Among all different types of cancer treatment, photodynamic therapy, in which light is used to destroy malignant cells, could have one of strangest side effects: Patients are often able to see better in the dark.
Last year, researchers finally figured out why this is happening: Rhodopsin, a light-sensitive protein in the retina of our eyes, interacts with a photosensitive compound called chlorin e6, a crucial part of this type of treatment for cancer.
The work was based on what scientists already knew about the organic compound retinal, which is found in eye & is generally not sensitive to infrared light.
Visible light triggers the separation of the retina from rhodopsin – it is converted into an electrical signal that our brains interpret to see. While we don’t get much visible light at night, it turns out that this mechanism can also be activated with another combination of light & chemistry.
Under infrared light & with an injection of chlorine, the retina changes in the same way as does under visible light.
“This explains the increase in night visual acuity”, Chemist Antonio Monari, from University of Lorraine in France, told Laure Cailloce at the CNRS in January 2020.
“However, we did not know precisely how rhodopsin & its active retinal group interacted with chlorin. It is this mechanism that we have now been able to elucidate through molecular simulation.
In addition to some high-level chemical calculations, the team used molecular simulation to model the movements of individual atoms (in terms of respective attraction or repulsion), as well as to break or creating chemical bonds.
The simulation was performed for several months & chewed via millions of calculations – before being able to precisely model the chemical reaction caused by infrared radiation.

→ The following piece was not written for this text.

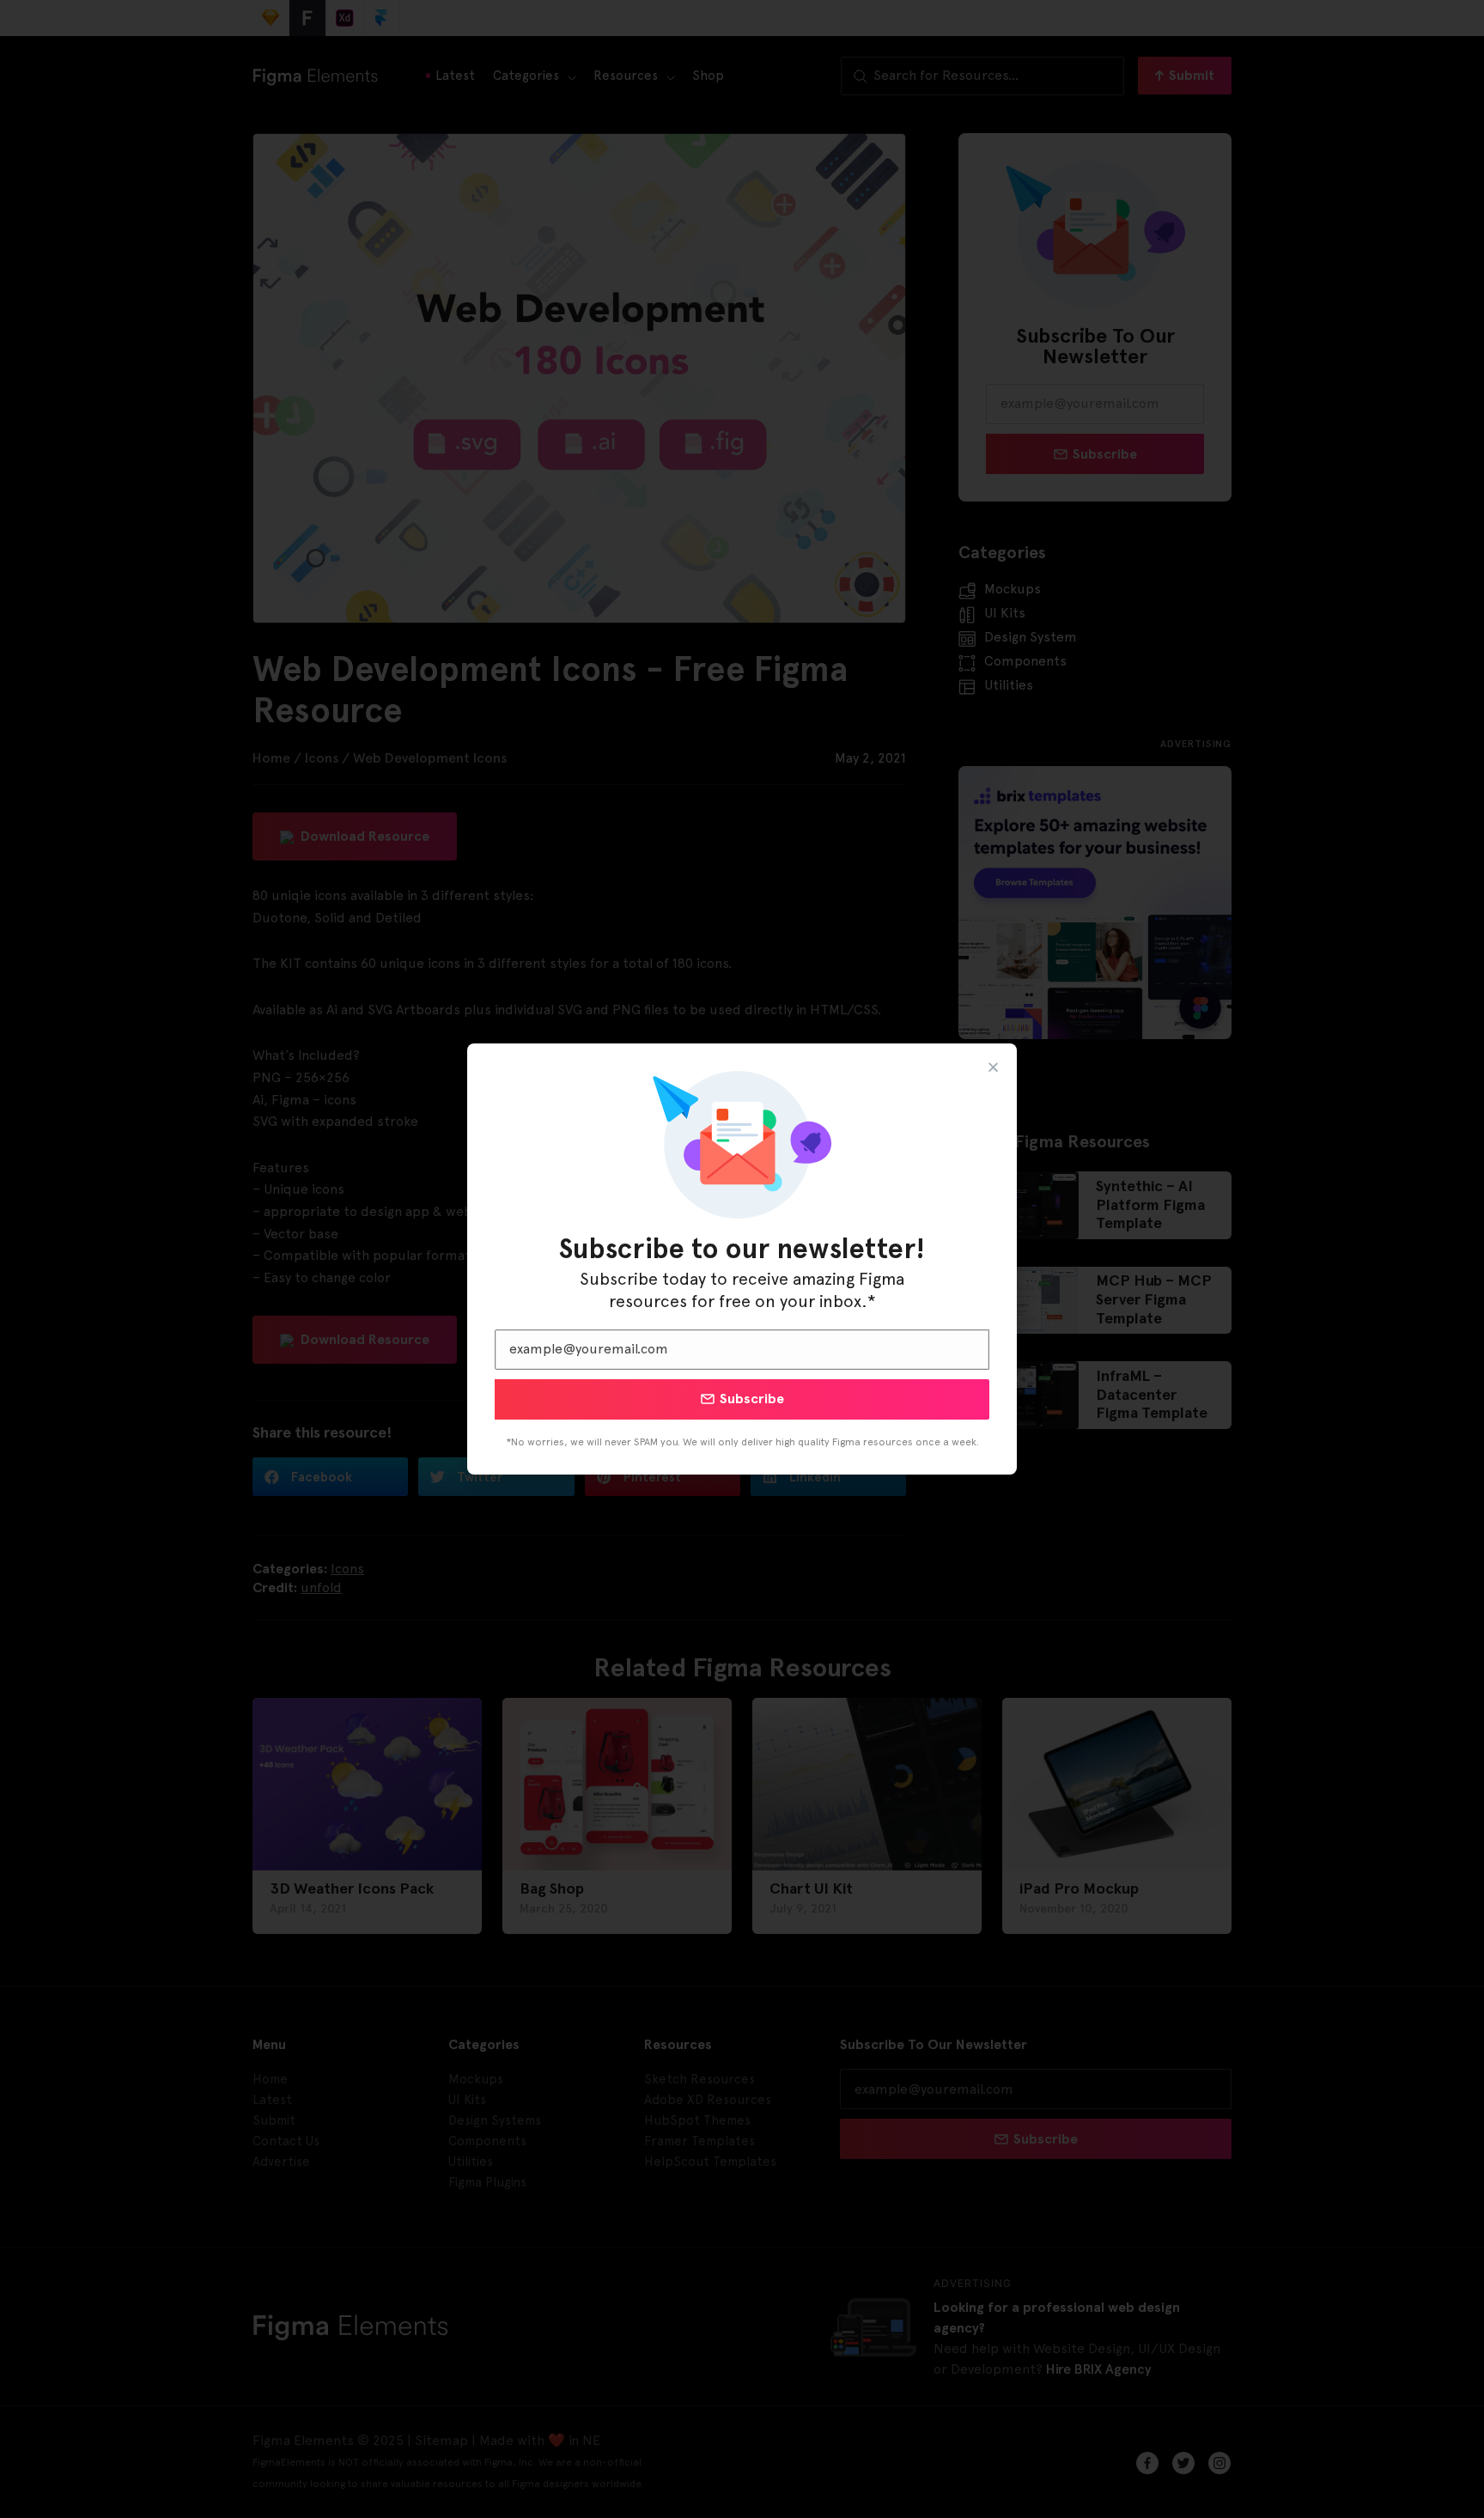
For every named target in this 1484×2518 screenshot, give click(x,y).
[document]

In real life, the reaction would take place in nanoseconds.
“For our simulation, we placed a virtual rhodopsin protein insert into its lipid membrane in contact with different molecules of chlorin e6 & water, or several tens of thousands of atoms,” Monari told CNRS.
Since chlorine e6 absorbs infrared radiation, it interacts with oxygen in eye tissue, turning it into highly reactive singlet oxygen – in addition to destroying cancer cells, singlet oxygen can also react with the retinal & allow an increase in night vision, simulation shows.
Now that scientists know the chemistry behind this strange side effect, they may be able to limit the possibility of it occurring in patients undergoing photodynamic therapy, who have reported seeing silhouettes & outlines in dark.
Further, this chemical reaction could also be exploited to help treat certain types of blindness or over sensitivity to light, although it is certainly not recommended to attempt to use chlorin e6 to give you-self super human night vision.
This is another example of the information we can get even from molecular simulations & how the most powerful computers on planet are able to give us a deeper understanding of science than we would otherwise have.
“Molecular simulation is already being used to shed light on fundamental mechanisms – for example, why some DNA damage is better repaired than others – and to allow the selection of potential therapeutic molecules by mimicking their interaction with a target chosen, ”Monari told CNRS.